At War with Truong Tran   - san francisco
FaceTime   - ny

ART

FANZINE: Your paintings are bittersweet in the same way that Foucault writes about the power of fascism. I think they represent both the success and failure of political structures. They aren’t hopeful in any way, which I find not only a disheartening feeling, but also a rather lonely one. The images you use don’t create a landscape in which dissonance will be heard. To what degree does the current political climate inform your work?

HANDELMAN: The current political situation feeds all kinds of feelings and ideas into my work, but none for the purpose of illuminating “information.” I think it’s fueled a great amount of anger, sadness and perhaps most of all paranoia. But the work has always existed in an imaginary space that is however rooted in social and political reality, is about a kind of paranoia, a kind of dream where fantasies are enacted and fears are played out. The work often does aestheticize politics, only to such a degree that its dysfunction can’t be turned outwards; it exceeds persuasion and its power is self-consuming.

FANZINE: There is the suggestion of something faintly religious about this work. Through the landscape, through the light, it is as though there is something larger out there. And though it’s a seductive force, it’s not necessarily a good one. Where do you situate yourself vis-à-vis seductivity versus negativity?
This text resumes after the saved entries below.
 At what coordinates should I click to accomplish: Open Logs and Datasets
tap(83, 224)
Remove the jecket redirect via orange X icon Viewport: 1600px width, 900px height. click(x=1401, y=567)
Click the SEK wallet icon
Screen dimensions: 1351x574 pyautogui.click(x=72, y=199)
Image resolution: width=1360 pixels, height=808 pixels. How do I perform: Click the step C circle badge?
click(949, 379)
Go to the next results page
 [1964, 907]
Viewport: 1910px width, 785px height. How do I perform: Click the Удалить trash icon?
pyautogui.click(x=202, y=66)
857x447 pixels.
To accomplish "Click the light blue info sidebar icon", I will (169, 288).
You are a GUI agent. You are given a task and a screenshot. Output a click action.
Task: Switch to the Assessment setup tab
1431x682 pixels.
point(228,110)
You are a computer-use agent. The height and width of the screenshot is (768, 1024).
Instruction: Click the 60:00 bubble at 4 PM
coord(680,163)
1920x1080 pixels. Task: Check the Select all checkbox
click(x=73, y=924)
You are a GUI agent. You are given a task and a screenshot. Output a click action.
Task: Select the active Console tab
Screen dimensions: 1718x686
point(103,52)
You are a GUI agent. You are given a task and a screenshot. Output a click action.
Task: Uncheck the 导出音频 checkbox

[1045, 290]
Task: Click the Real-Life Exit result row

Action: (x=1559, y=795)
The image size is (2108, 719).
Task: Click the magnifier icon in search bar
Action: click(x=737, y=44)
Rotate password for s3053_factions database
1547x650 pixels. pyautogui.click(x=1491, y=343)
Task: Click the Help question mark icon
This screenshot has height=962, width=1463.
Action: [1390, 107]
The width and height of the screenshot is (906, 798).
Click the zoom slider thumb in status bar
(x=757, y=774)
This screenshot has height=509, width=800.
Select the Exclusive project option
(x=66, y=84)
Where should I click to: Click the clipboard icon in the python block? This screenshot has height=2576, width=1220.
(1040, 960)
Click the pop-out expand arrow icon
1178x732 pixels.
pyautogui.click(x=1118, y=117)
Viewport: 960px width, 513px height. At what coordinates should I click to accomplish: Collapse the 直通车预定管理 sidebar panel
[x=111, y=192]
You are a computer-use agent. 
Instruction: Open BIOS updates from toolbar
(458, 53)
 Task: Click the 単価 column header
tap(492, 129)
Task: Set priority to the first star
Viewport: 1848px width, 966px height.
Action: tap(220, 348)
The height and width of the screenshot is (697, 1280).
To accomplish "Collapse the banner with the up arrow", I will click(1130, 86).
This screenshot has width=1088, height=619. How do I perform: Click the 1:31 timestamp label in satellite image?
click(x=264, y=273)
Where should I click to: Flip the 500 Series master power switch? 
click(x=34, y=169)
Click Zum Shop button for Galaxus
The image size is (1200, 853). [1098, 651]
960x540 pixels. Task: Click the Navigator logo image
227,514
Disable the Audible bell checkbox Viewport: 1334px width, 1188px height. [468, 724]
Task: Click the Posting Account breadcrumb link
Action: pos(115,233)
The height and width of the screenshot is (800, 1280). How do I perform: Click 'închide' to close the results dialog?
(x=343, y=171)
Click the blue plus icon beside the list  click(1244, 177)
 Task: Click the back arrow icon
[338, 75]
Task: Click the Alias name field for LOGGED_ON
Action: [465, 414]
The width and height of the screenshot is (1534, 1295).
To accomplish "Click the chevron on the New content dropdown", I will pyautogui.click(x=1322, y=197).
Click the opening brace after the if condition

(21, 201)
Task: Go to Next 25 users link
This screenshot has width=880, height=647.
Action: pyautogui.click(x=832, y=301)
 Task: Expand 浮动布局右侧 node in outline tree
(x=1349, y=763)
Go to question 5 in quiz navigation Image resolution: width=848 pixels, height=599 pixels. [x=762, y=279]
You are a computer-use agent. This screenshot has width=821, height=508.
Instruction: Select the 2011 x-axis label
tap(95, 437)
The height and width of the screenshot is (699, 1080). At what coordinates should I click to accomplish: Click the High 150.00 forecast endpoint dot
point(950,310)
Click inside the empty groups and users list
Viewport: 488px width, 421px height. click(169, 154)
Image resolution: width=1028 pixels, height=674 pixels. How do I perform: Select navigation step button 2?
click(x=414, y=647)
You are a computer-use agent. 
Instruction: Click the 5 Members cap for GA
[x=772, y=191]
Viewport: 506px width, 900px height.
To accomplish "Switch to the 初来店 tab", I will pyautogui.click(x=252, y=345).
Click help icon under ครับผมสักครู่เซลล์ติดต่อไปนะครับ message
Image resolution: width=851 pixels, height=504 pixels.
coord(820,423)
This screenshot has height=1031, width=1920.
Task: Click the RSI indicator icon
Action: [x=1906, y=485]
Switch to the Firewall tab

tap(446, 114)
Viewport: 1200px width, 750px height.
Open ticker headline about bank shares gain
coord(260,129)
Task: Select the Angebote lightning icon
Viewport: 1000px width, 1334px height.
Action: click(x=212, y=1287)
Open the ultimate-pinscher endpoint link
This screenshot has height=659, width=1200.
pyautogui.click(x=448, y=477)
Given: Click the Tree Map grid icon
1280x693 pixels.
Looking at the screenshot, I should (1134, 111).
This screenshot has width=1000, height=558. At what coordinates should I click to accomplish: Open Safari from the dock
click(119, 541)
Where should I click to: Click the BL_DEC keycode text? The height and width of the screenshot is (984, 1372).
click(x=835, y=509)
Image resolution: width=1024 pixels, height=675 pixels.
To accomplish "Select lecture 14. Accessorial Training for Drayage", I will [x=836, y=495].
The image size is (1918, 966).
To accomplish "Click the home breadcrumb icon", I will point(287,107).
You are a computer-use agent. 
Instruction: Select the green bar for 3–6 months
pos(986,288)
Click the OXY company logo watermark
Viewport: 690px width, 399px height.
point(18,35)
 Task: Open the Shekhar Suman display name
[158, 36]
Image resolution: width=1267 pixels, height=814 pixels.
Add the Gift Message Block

HANDELMAN: Oh there’s definitely a religious or spiritual dimension to the work I make. Religious ideology and faith played such a big role for The Hudson River School, and its predecessors in figures like Caspar David Frederich and Turner. American Christian ideology is, of course, central to the rhetoric of “Manifest Destiny.” The Sublime is really the bracketing aesthetic term of the epoch. But the spiritual dimension to the political and historical developments in 19th century America were part of what made them so diabolical. The historian Barbara Novak wrote that “[t]he taking of the continent was powered by an undisputed Christian consensus, a missionary zeal, a largely benign interpretation of progress. The themes are contradictory: the growth of a comfortable middle class and an ongoing Indian genocide; the idealization of nature concurrent with industrialization; confidence in an inevitable future and a selective memory of the past.” (Nature and Culture, P. xii) So I’m always thinking about the emotive and aesthetic forces that marshal ideas and actions, and light has always played such an important role in that.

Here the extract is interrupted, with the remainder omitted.